**Work required**
Copy the records below, changing each "GUI agent" to "interface agent" and leaving everything else the same.
========================
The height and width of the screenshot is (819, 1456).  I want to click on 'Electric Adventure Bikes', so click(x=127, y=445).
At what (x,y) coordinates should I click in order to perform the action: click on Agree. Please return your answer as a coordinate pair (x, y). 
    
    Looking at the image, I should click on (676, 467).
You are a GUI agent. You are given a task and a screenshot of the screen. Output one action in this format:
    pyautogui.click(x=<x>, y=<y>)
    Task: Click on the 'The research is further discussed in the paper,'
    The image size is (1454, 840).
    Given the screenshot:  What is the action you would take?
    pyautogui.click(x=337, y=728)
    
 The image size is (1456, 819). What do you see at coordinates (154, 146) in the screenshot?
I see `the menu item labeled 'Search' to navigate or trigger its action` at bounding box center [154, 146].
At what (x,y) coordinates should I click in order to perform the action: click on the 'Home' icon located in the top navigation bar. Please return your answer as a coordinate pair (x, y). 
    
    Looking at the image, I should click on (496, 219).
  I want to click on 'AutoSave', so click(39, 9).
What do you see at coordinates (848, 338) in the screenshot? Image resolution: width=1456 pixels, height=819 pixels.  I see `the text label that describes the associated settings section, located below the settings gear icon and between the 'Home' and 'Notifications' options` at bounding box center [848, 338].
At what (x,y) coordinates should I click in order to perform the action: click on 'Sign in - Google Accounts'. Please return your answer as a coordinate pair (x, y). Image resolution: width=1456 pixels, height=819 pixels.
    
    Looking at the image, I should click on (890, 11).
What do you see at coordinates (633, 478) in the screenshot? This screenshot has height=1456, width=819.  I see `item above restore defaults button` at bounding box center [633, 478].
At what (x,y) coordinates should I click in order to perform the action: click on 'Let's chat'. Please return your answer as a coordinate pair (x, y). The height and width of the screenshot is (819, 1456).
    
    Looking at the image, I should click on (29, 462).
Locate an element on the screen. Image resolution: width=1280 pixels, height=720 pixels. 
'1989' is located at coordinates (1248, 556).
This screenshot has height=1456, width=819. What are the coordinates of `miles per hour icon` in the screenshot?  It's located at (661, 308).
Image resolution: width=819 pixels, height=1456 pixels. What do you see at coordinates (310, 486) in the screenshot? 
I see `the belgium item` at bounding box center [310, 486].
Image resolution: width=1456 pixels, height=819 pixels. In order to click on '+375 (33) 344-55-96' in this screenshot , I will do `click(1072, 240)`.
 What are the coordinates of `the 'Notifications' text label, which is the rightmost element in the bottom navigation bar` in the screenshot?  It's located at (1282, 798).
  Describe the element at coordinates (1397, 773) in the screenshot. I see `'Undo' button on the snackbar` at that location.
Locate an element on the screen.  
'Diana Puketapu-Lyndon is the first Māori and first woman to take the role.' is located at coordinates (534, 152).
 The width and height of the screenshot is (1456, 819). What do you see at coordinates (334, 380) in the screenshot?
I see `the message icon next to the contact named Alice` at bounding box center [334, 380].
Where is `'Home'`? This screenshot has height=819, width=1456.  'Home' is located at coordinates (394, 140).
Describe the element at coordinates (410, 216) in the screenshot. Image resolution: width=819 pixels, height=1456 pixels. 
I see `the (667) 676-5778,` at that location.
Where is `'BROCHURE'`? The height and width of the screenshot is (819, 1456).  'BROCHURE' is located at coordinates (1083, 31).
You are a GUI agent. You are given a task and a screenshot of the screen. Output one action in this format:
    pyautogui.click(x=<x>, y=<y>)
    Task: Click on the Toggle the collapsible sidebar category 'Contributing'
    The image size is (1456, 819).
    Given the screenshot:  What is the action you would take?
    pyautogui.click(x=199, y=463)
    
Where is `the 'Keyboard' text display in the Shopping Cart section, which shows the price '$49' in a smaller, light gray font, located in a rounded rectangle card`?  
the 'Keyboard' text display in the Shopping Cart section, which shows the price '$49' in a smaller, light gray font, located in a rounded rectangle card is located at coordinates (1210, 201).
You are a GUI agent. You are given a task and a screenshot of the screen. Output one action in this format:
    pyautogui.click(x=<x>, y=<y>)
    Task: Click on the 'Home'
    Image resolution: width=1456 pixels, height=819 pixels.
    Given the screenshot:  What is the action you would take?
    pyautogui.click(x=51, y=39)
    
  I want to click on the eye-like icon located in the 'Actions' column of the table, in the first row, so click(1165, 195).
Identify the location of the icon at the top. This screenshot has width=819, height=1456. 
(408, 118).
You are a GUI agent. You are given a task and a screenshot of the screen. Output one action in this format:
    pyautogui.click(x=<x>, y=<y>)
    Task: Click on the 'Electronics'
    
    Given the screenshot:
========================
**Response to the task**
The height and width of the screenshot is (819, 1456).  I want to click on 'Electric Adventure Bikes', so click(x=127, y=445).
At what (x,y) coordinates should I click in order to perform the action: click on Agree. Please return your answer as a coordinate pair (x, y). 
    
    Looking at the image, I should click on (676, 467).
You are a interface agent. You are given a task and a screenshot of the screen. Output one action in this format:
    pyautogui.click(x=<x>, y=<y>)
    Task: Click on the 'The research is further discussed in the paper,'
    The image size is (1454, 840).
    Given the screenshot:  What is the action you would take?
    pyautogui.click(x=337, y=728)
    
 The image size is (1456, 819). What do you see at coordinates (154, 146) in the screenshot?
I see `the menu item labeled 'Search' to navigate or trigger its action` at bounding box center [154, 146].
At what (x,y) coordinates should I click in order to perform the action: click on the 'Home' icon located in the top navigation bar. Please return your answer as a coordinate pair (x, y). 
    
    Looking at the image, I should click on (496, 219).
  I want to click on 'AutoSave', so click(39, 9).
What do you see at coordinates (848, 338) in the screenshot? Image resolution: width=1456 pixels, height=819 pixels.  I see `the text label that describes the associated settings section, located below the settings gear icon and between the 'Home' and 'Notifications' options` at bounding box center [848, 338].
At what (x,y) coordinates should I click in order to perform the action: click on 'Sign in - Google Accounts'. Please return your answer as a coordinate pair (x, y). Image resolution: width=1456 pixels, height=819 pixels.
    
    Looking at the image, I should click on (890, 11).
What do you see at coordinates (633, 478) in the screenshot? This screenshot has height=1456, width=819.  I see `item above restore defaults button` at bounding box center [633, 478].
At what (x,y) coordinates should I click in order to perform the action: click on 'Let's chat'. Please return your answer as a coordinate pair (x, y). The height and width of the screenshot is (819, 1456).
    
    Looking at the image, I should click on (29, 462).
Locate an element on the screen. Image resolution: width=1280 pixels, height=720 pixels. 
'1989' is located at coordinates (1248, 556).
This screenshot has height=1456, width=819. What are the coordinates of `miles per hour icon` in the screenshot?  It's located at (661, 308).
Image resolution: width=819 pixels, height=1456 pixels. What do you see at coordinates (310, 486) in the screenshot? 
I see `the belgium item` at bounding box center [310, 486].
Image resolution: width=1456 pixels, height=819 pixels. In order to click on '+375 (33) 344-55-96' in this screenshot , I will do `click(1072, 240)`.
 What are the coordinates of `the 'Notifications' text label, which is the rightmost element in the bottom navigation bar` in the screenshot?  It's located at (1282, 798).
  Describe the element at coordinates (1397, 773) in the screenshot. I see `'Undo' button on the snackbar` at that location.
Locate an element on the screen.  
'Diana Puketapu-Lyndon is the first Māori and first woman to take the role.' is located at coordinates (534, 152).
 The width and height of the screenshot is (1456, 819). What do you see at coordinates (334, 380) in the screenshot?
I see `the message icon next to the contact named Alice` at bounding box center [334, 380].
Where is `'Home'`? This screenshot has height=819, width=1456.  'Home' is located at coordinates (394, 140).
Describe the element at coordinates (410, 216) in the screenshot. Image resolution: width=819 pixels, height=1456 pixels. 
I see `the (667) 676-5778,` at that location.
Where is `'BROCHURE'`? The height and width of the screenshot is (819, 1456).  'BROCHURE' is located at coordinates (1083, 31).
You are a interface agent. You are given a task and a screenshot of the screen. Output one action in this format:
    pyautogui.click(x=<x>, y=<y>)
    Task: Click on the Toggle the collapsible sidebar category 'Contributing'
    The image size is (1456, 819).
    Given the screenshot:  What is the action you would take?
    pyautogui.click(x=199, y=463)
    
Where is `the 'Keyboard' text display in the Shopping Cart section, which shows the price '$49' in a smaller, light gray font, located in a rounded rectangle card`?  
the 'Keyboard' text display in the Shopping Cart section, which shows the price '$49' in a smaller, light gray font, located in a rounded rectangle card is located at coordinates (1210, 201).
You are a interface agent. You are given a task and a screenshot of the screen. Output one action in this format:
    pyautogui.click(x=<x>, y=<y>)
    Task: Click on the 'Home'
    Image resolution: width=1456 pixels, height=819 pixels.
    Given the screenshot:  What is the action you would take?
    pyautogui.click(x=51, y=39)
    
  I want to click on the eye-like icon located in the 'Actions' column of the table, in the first row, so click(1165, 195).
Identify the location of the icon at the top. This screenshot has width=819, height=1456. 
(408, 118).
You are a interface agent. You are given a task and a screenshot of the screen. Output one action in this format:
    pyautogui.click(x=<x>, y=<y>)
    Task: Click on the 'Electronics'
    
    Given the screenshot:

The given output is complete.